Start of EXCERPTED DATA

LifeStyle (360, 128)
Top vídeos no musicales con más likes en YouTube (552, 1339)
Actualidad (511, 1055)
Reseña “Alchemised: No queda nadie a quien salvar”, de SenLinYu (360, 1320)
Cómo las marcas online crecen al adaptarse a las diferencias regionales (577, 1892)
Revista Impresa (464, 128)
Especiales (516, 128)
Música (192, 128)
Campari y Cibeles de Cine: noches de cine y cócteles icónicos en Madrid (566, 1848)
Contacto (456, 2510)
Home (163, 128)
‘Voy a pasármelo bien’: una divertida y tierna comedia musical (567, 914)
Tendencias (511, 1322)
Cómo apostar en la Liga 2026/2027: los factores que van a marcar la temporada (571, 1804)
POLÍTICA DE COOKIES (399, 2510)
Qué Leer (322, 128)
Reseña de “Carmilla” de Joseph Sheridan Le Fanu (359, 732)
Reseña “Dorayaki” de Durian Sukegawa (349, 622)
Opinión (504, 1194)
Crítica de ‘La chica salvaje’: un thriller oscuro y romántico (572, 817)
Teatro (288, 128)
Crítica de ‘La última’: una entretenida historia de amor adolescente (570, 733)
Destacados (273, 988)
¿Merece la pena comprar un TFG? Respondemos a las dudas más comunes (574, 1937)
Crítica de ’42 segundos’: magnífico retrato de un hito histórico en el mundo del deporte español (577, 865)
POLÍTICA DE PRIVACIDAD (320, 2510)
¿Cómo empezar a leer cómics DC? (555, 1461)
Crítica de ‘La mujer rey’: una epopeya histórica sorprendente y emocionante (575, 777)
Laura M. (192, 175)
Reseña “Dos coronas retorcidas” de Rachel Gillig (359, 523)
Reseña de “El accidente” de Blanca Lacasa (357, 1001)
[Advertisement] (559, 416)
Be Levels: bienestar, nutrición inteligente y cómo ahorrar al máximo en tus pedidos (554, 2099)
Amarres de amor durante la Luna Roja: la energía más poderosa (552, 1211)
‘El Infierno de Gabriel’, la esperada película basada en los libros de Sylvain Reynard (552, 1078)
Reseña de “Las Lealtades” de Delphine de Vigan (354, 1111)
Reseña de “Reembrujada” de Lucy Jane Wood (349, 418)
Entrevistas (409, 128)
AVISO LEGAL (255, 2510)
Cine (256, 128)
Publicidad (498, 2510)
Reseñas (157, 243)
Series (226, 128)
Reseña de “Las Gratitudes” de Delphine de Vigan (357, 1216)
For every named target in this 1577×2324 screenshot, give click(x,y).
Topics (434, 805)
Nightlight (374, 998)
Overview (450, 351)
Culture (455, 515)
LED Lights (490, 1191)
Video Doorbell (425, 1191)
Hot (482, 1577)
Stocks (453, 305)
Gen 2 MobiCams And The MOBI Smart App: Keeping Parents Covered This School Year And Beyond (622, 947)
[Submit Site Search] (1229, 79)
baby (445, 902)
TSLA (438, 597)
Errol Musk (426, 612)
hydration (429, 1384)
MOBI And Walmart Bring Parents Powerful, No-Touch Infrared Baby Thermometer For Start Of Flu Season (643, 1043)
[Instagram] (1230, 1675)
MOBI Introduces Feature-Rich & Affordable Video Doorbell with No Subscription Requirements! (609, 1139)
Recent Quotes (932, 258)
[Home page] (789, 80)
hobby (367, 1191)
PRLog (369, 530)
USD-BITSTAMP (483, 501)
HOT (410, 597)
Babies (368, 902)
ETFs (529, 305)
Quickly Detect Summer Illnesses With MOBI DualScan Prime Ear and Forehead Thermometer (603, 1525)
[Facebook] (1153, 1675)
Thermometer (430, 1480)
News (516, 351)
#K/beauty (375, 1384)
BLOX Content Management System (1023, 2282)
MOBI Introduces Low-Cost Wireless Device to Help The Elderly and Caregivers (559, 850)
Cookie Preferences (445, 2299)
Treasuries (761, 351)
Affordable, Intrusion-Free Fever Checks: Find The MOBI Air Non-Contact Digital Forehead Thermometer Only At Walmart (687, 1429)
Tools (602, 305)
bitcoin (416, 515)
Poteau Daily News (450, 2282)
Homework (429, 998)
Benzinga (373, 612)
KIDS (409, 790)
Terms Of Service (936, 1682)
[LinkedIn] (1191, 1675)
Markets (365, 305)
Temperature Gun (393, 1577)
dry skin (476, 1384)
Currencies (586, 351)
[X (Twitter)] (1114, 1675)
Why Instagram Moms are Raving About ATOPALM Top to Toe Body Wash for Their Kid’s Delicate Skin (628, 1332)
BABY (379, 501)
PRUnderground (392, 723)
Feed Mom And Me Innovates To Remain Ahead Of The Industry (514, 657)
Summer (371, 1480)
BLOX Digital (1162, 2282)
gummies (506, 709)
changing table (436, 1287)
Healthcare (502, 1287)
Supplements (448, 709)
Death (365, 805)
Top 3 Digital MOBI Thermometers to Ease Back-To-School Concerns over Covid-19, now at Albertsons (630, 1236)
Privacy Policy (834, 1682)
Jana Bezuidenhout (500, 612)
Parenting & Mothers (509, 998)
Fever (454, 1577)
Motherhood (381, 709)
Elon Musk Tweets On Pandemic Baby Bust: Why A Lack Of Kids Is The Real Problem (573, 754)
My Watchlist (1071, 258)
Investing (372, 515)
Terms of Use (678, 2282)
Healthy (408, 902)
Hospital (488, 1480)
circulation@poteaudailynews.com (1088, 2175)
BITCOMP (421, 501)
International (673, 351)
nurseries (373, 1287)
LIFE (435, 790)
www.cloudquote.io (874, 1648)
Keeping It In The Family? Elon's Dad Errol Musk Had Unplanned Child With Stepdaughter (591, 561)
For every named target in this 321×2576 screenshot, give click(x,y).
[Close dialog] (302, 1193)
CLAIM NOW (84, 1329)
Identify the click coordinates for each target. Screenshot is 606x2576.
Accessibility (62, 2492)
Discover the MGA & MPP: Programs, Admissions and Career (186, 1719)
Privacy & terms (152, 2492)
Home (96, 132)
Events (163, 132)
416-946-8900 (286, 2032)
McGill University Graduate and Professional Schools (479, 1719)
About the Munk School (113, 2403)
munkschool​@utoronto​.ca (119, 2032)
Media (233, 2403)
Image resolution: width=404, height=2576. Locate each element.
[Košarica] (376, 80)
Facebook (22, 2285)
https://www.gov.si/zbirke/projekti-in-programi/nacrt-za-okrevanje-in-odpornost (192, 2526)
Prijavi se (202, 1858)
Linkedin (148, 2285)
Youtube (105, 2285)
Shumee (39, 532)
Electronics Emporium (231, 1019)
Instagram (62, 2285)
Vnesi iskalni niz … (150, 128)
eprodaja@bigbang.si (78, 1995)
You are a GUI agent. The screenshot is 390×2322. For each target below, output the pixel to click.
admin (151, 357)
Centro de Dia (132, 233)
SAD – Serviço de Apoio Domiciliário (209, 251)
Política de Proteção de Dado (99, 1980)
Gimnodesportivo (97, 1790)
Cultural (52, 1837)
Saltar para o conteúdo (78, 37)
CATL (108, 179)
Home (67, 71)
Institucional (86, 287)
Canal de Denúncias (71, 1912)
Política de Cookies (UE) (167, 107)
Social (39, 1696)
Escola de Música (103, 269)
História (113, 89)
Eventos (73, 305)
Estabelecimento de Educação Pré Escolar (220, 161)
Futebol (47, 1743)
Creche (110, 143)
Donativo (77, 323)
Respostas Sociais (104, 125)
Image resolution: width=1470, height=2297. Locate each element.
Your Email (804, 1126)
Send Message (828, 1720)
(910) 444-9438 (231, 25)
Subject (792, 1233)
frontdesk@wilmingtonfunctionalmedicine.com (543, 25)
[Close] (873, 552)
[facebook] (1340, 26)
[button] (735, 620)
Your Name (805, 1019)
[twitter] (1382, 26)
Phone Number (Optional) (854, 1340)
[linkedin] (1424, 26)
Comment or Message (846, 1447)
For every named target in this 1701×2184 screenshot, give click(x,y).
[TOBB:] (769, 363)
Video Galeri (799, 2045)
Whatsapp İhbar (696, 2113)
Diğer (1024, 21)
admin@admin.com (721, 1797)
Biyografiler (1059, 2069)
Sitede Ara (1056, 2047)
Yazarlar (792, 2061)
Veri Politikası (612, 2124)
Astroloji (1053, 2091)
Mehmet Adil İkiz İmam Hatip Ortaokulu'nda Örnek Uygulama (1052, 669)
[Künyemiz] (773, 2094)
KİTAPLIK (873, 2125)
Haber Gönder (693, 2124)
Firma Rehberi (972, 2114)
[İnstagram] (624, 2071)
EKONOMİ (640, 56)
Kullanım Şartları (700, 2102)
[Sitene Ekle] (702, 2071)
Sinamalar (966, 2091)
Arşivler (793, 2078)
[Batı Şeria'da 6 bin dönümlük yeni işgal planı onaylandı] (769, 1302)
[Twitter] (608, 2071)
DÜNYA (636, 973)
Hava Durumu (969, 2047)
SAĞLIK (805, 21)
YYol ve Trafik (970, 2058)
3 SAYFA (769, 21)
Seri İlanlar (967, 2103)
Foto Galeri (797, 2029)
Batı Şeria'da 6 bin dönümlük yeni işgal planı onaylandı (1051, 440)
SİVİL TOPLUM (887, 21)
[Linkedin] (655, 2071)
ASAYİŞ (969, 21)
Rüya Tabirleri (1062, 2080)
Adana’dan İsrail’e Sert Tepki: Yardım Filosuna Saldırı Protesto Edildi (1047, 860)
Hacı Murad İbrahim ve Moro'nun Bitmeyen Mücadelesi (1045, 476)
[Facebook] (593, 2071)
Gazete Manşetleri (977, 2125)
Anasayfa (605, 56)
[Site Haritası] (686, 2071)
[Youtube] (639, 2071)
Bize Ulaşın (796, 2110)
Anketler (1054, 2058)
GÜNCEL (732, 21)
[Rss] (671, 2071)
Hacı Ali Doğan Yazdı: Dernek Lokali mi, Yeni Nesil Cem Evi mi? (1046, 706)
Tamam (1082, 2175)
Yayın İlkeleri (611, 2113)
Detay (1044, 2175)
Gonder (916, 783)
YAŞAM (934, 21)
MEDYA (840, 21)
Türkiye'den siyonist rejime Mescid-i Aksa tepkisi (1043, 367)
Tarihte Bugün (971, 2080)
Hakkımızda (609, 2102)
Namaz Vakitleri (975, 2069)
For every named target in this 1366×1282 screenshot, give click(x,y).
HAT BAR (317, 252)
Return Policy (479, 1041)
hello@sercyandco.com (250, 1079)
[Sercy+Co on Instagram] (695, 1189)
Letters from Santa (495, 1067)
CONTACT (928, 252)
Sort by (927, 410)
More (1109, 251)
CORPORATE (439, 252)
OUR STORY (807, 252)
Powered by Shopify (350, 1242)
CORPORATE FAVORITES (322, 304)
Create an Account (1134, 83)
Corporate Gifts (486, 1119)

End of EXCERPTED DATA

GOAL OF THE EXERCISE ▸
Copy the records above exactly, beginning at the line that contains "Topics (434, 805)" and stopping after the line that contains "MOBI Introduces Feature-Rich".

SOLUTION ▸
Topics (434, 805)
Nightlight (374, 998)
Overview (450, 351)
Culture (455, 515)
LED Lights (490, 1191)
Video Doorbell (425, 1191)
Hot (482, 1577)
Stocks (453, 305)
Gen 2 MobiCams And The MOBI Smart App: Keeping Parents Covered This School Year And Beyond (622, 947)
[Submit Site Search] (1229, 79)
baby (445, 902)
TSLA (438, 597)
Errol Musk (426, 612)
hydration (429, 1384)
MOBI And Walmart Bring Parents Powerful, No-Touch Infrared Baby Thermometer For Start Of Flu Season (643, 1043)
[Instagram] (1230, 1675)
MOBI Introduces Feature-Rich & Affordable Video Doorbell with No Subscription Requirements! (609, 1139)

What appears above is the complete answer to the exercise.